> [Problem statement]:
In the entries below, repeat the stretch from the line containing "This screenshot has height=768, width=1024." through the line containing "tap(242, 699)", swapping "bullet" for "checkbox" and leaving everything else as it is.

> [Stored rows]:
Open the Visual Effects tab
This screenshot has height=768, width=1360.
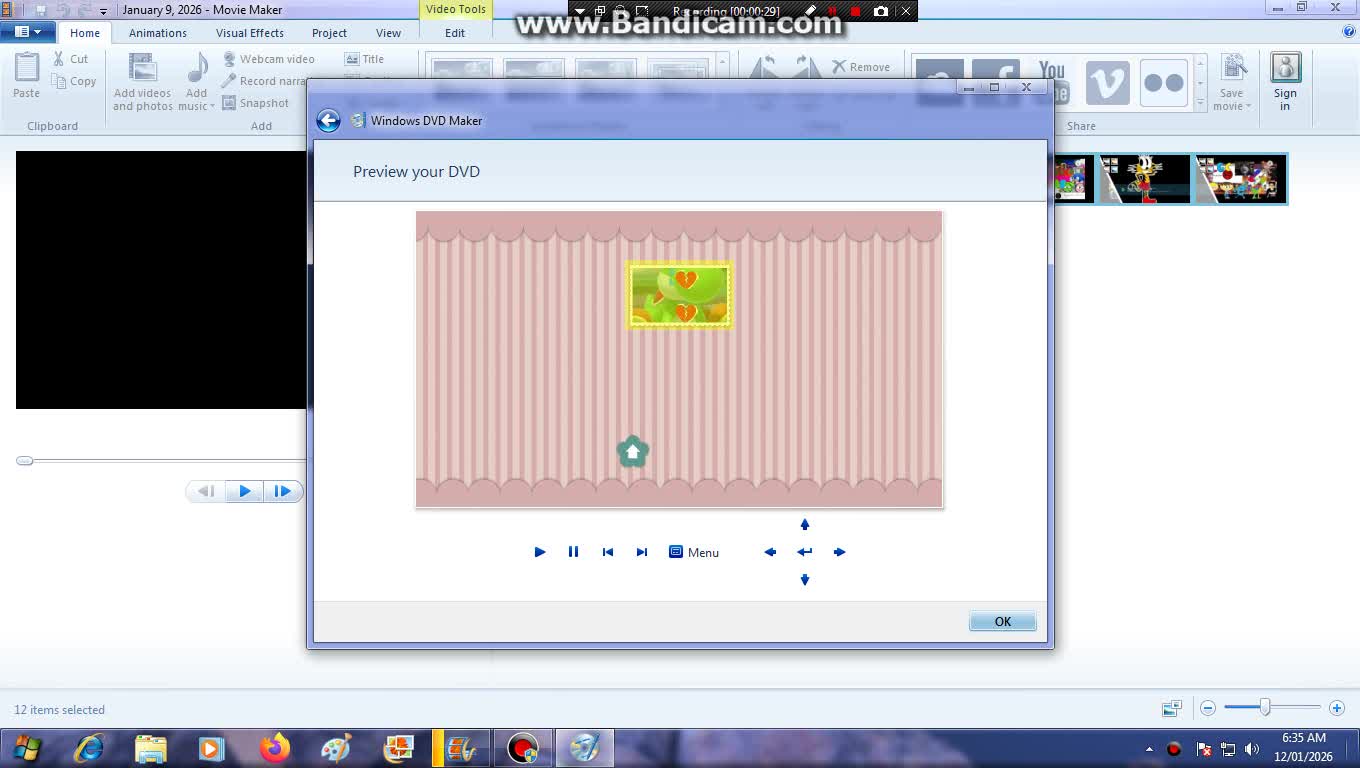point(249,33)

==

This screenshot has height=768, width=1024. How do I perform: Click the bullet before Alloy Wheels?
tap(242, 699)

> [In response]:
This screenshot has height=768, width=1024. How do I perform: Click the checkbox before Alloy Wheels?
tap(242, 699)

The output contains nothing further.